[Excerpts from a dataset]
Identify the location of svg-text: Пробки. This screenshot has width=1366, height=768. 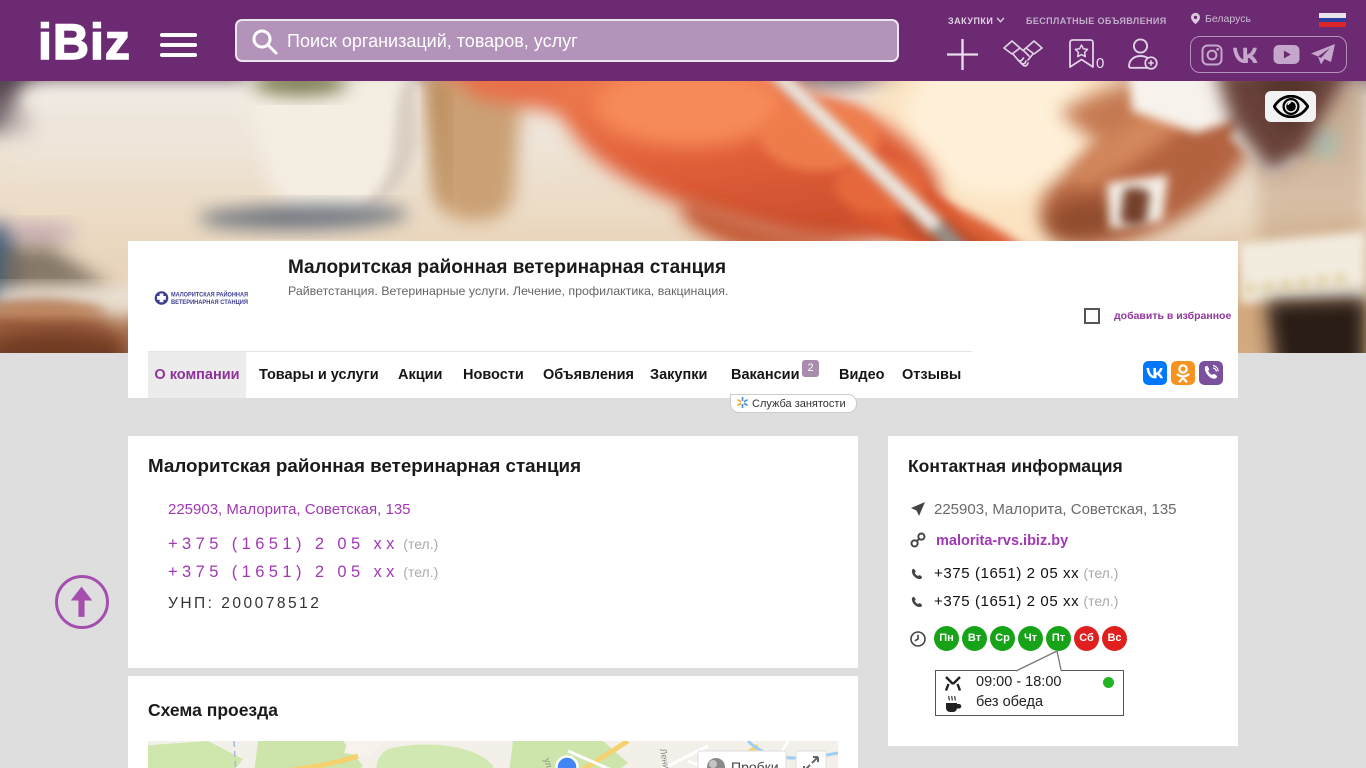
(755, 764).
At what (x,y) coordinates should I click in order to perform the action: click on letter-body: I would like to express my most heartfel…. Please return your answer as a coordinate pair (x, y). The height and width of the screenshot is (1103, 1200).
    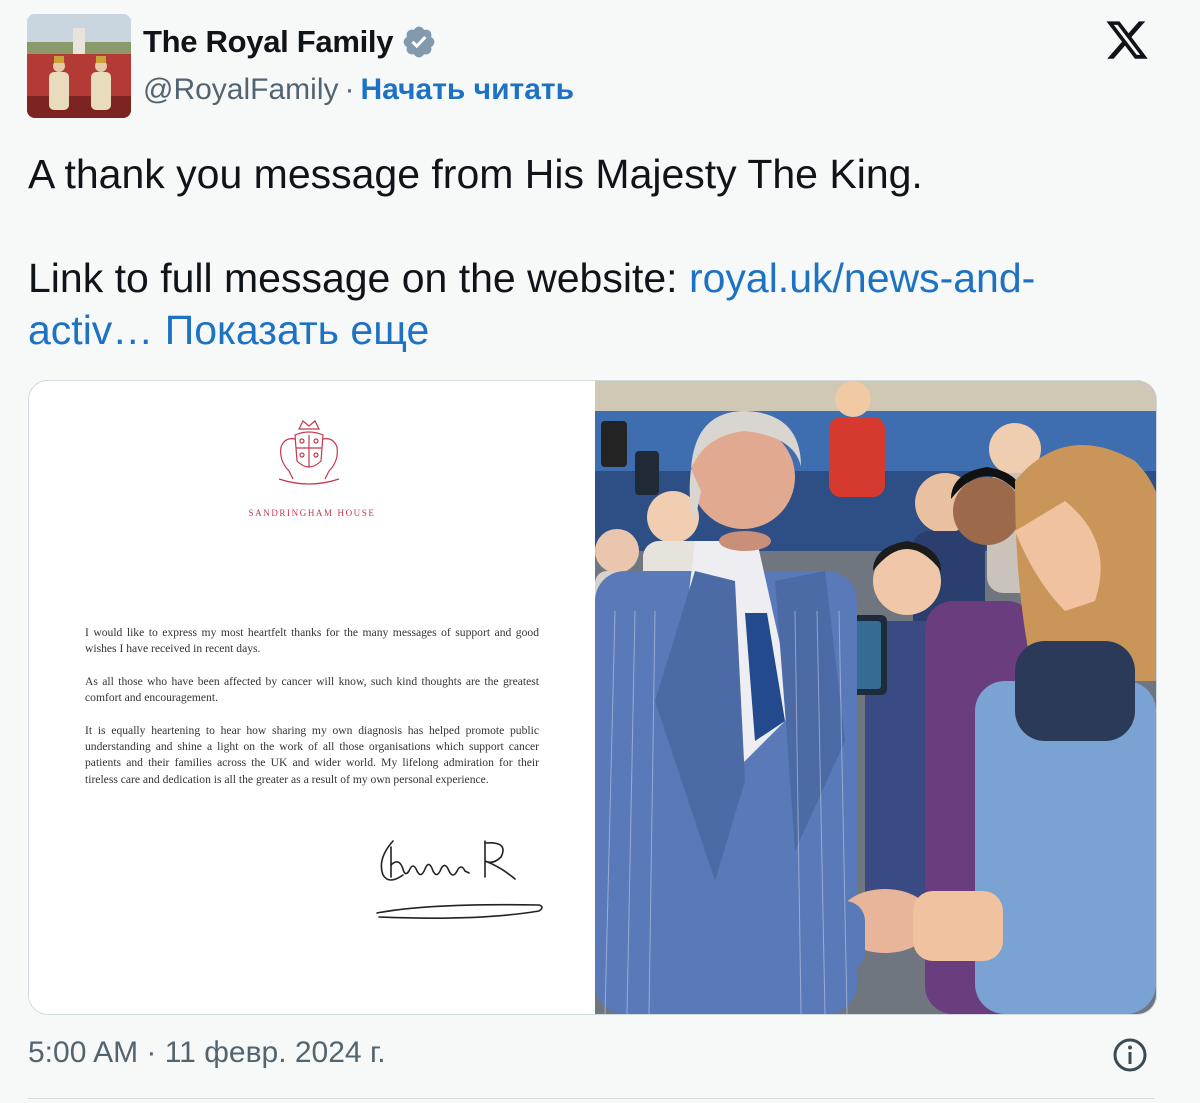
    Looking at the image, I should click on (312, 714).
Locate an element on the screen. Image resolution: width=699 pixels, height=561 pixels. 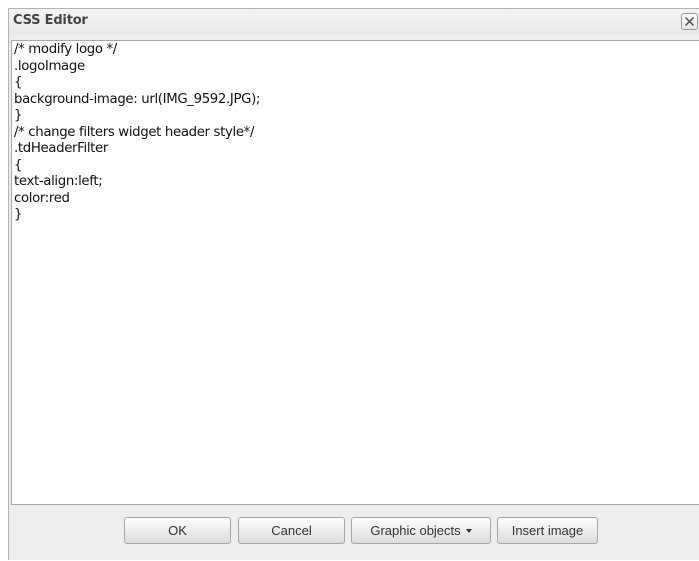
ok-button: OK is located at coordinates (178, 530).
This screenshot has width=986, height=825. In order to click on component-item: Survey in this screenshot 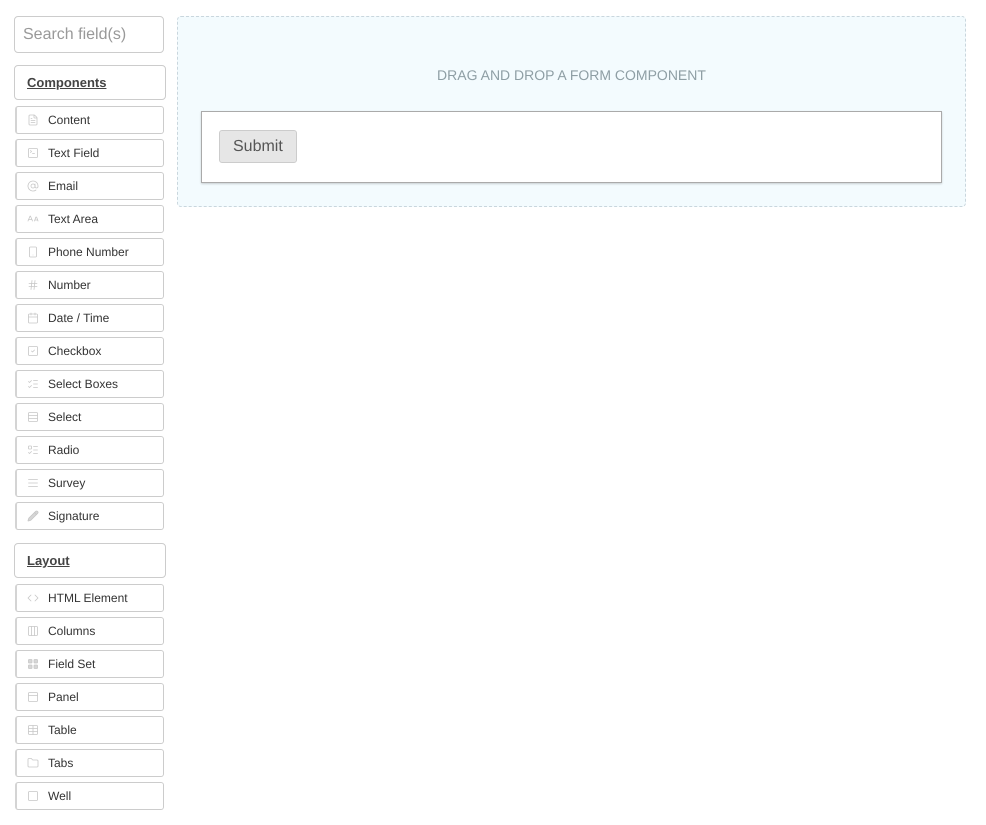, I will do `click(90, 483)`.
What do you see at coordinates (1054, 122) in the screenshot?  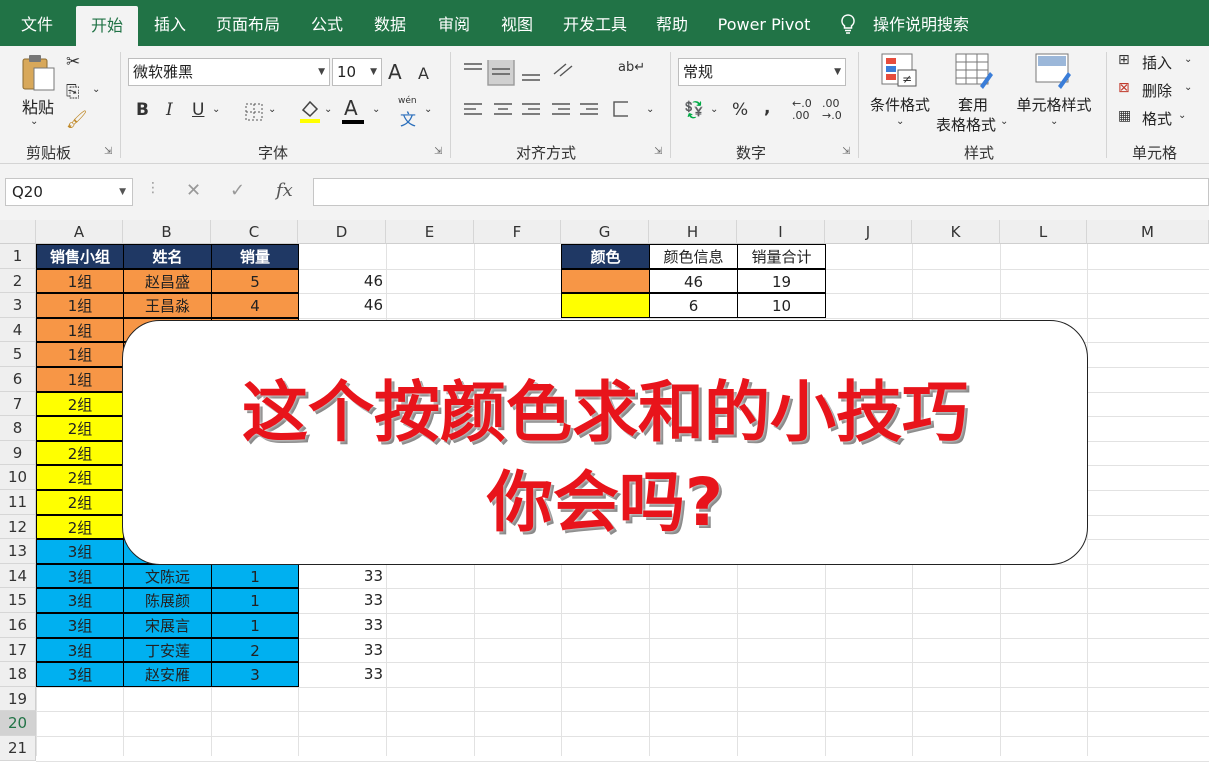 I see `cell-styles-dropdown-icon: ⌄` at bounding box center [1054, 122].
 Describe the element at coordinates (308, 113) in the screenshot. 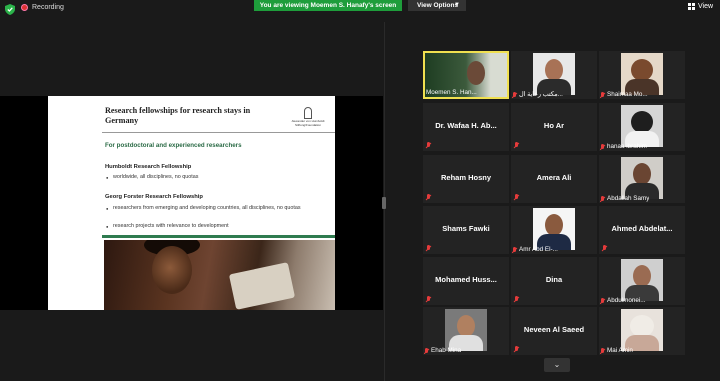

I see `logo-icon` at that location.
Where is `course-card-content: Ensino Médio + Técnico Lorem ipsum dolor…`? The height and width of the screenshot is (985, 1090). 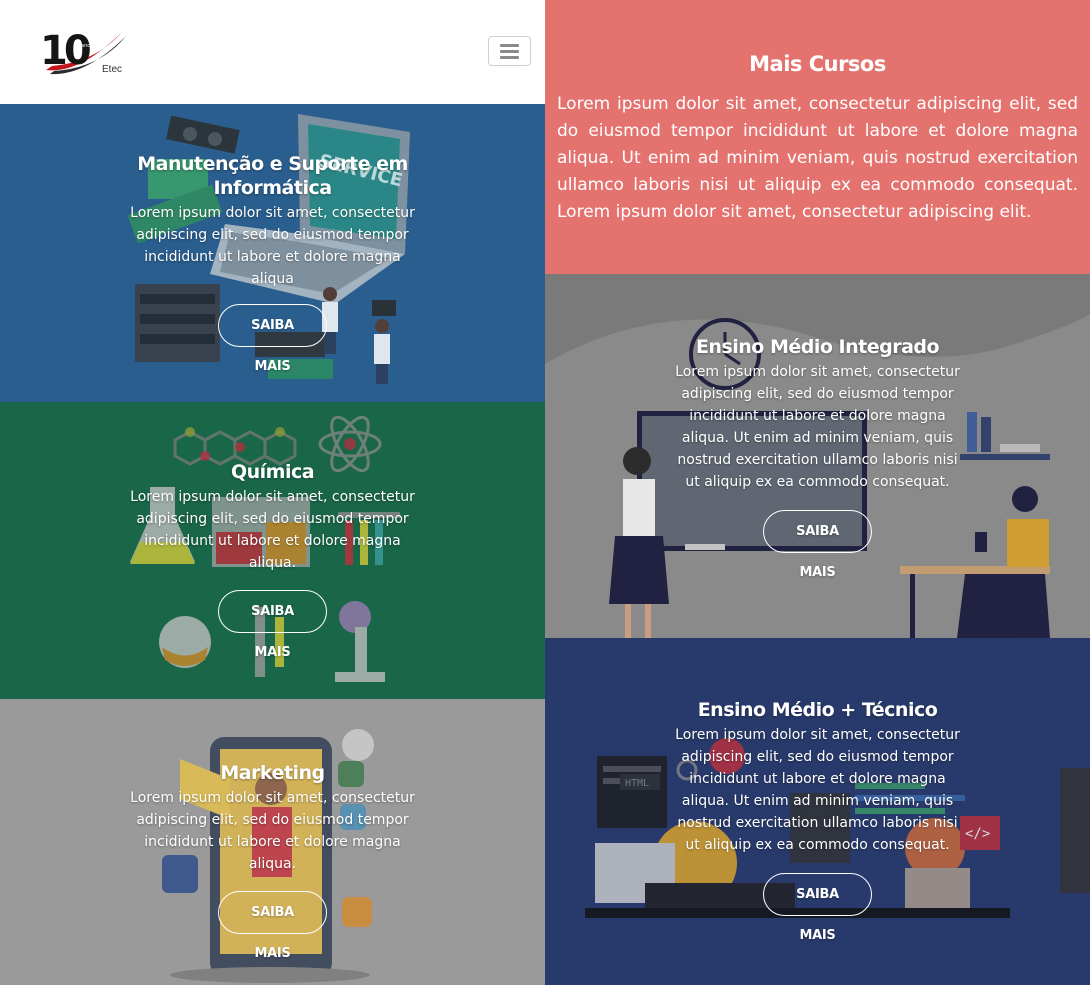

» Task description: Copy the listing above verbatim, from the line with "Describe the element" through the end of the listing, with both ends included. Leave the pictures out of your copy.

» Response box:
 Describe the element at coordinates (308, 113) in the screenshot. 

I see `logo-icon` at that location.
Where is `course-card-content: Ensino Médio + Técnico Lorem ipsum dolor…`? The height and width of the screenshot is (985, 1090). 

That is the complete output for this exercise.